Morbi mortality in Brazilian patients with recurrent neuromyelitis optica

Abstract

The chronic form of Devic´s disease with relapsing remitting course was only recognized in the 90´s . Neuromyelitis optica (NMO) affect mainly Asian and African women. The aim of this study was to evaluate the long term prognosis and quality of life in NMO patients from Rio de Janeiro, where the majority of the population is Afro descendent. In a cohort of 1444 patients followed in Hospital da Lagoa since 1990 (Figure 1) we selected NMO by 2006 criteria and analyzed long term disability, health quality of life by SF-36 and mortality. The classification of the NMOSD syndromes (2015) were applied. 122 Recurrent NMO patients, 89.3% women, 70.55 % black, mean disease onset of 31.30 years (3 – 70 years), 18.9% pediatric forms (<18 years) were analyzed. 827 acute events were registered [TM (53%), ON (31%), [ON+TM] (9%), brainstem syndrome (4%), encephalopathy (3%), diencephalic syndrome (0.81%)] . Prevention treatment included azatioprin, micophenolato and rituximabe.
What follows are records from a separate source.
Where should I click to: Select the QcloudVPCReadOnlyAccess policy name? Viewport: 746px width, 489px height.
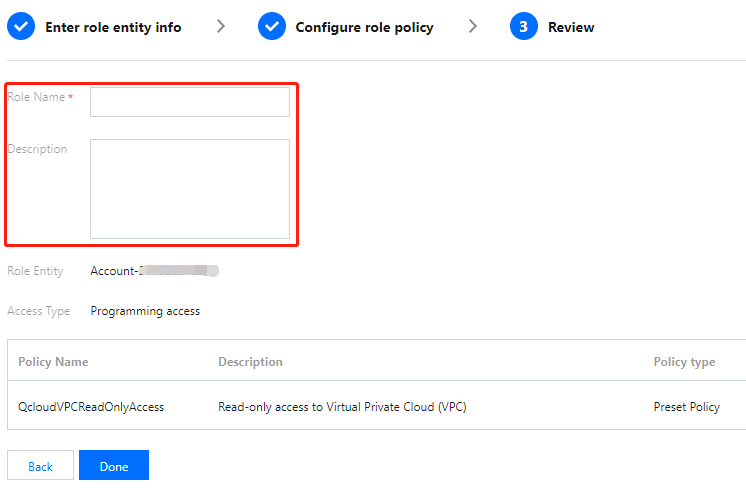91,407
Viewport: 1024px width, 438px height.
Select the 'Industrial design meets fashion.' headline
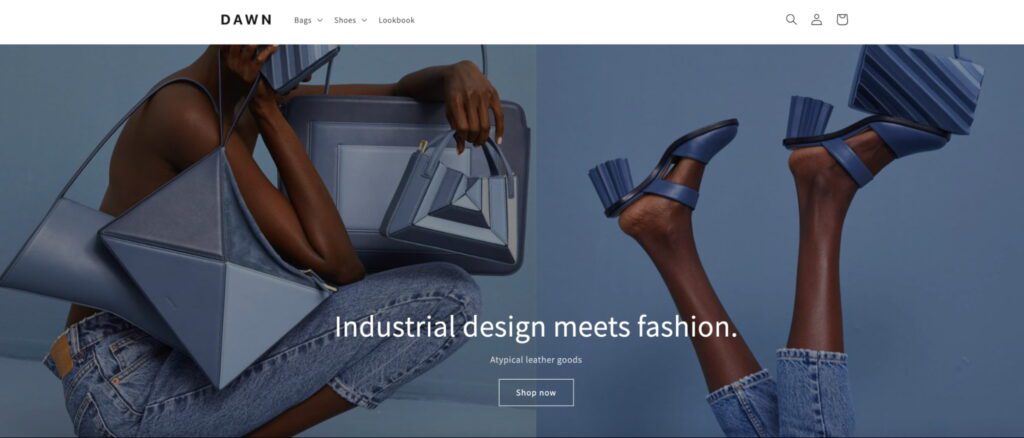point(536,326)
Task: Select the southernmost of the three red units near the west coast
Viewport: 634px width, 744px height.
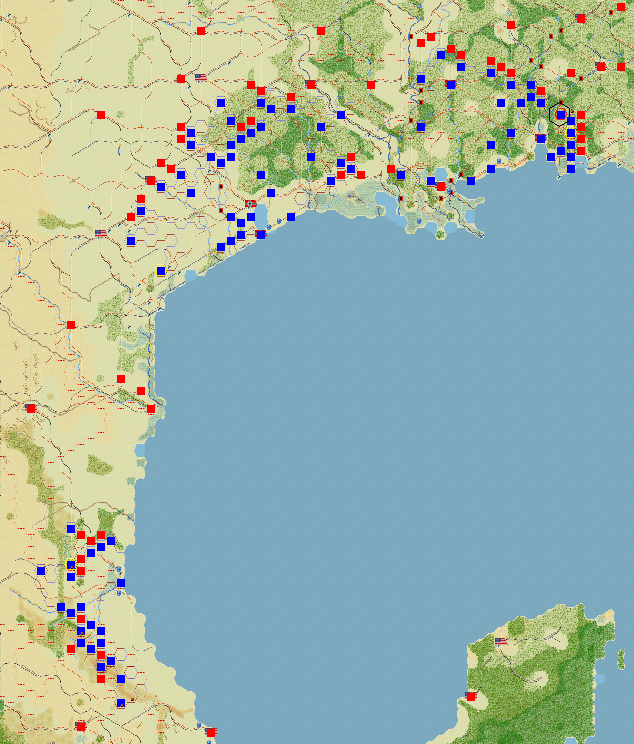Action: pos(151,409)
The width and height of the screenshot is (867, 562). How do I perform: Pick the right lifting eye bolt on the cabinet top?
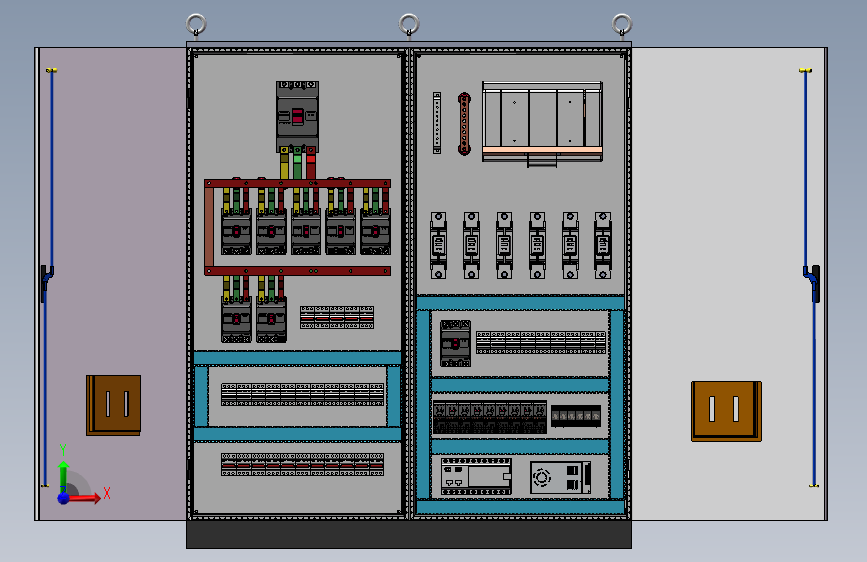(x=622, y=25)
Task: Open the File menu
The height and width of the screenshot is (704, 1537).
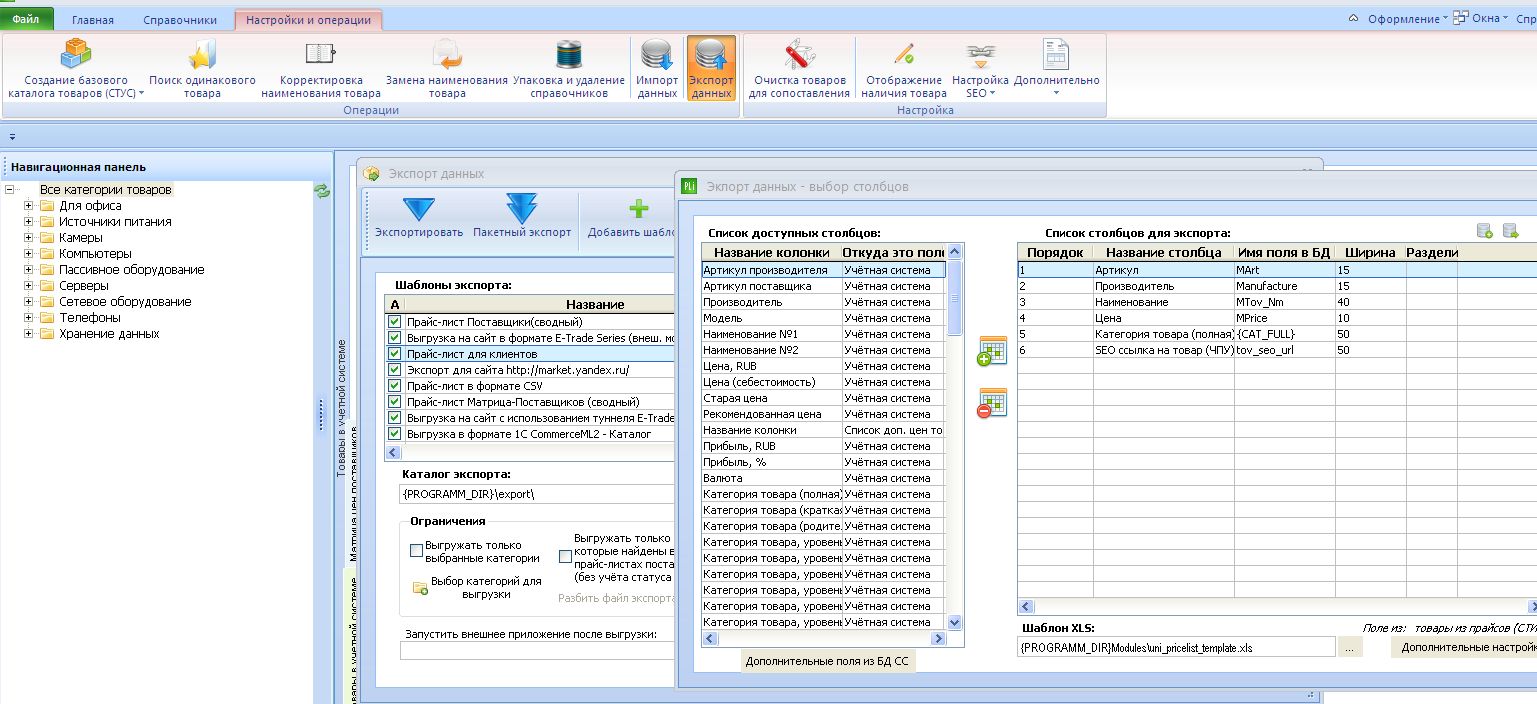Action: click(27, 20)
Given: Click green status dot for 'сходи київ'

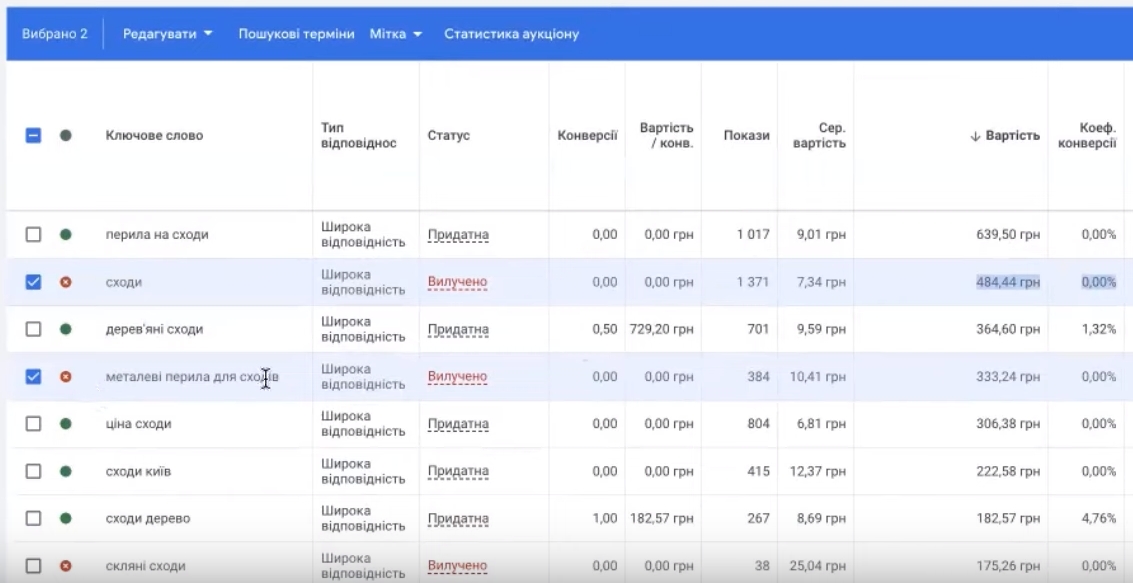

At last assessment after the average of 12.7 years ± 8.98 (1-40), 39 % of the patients had paraplegia and bilateral amaurosis (Devic like-syndrome), 83.6% severe bilateral dysfunction and 59.8% severe motor dysfunction. The SF-36 scores were under 50 in all domains. 46 patients died (38%) died, 9 unknown data. They were classified as SDNMO (2015) AQP4-Ab positive (40,2%), negative (23,8%) or unknown (36,1%). NMO represented 11% of all IIDD patients. Recurrent NMO patients developed severe disability, had a high reduction in quality of life and and high mortalily.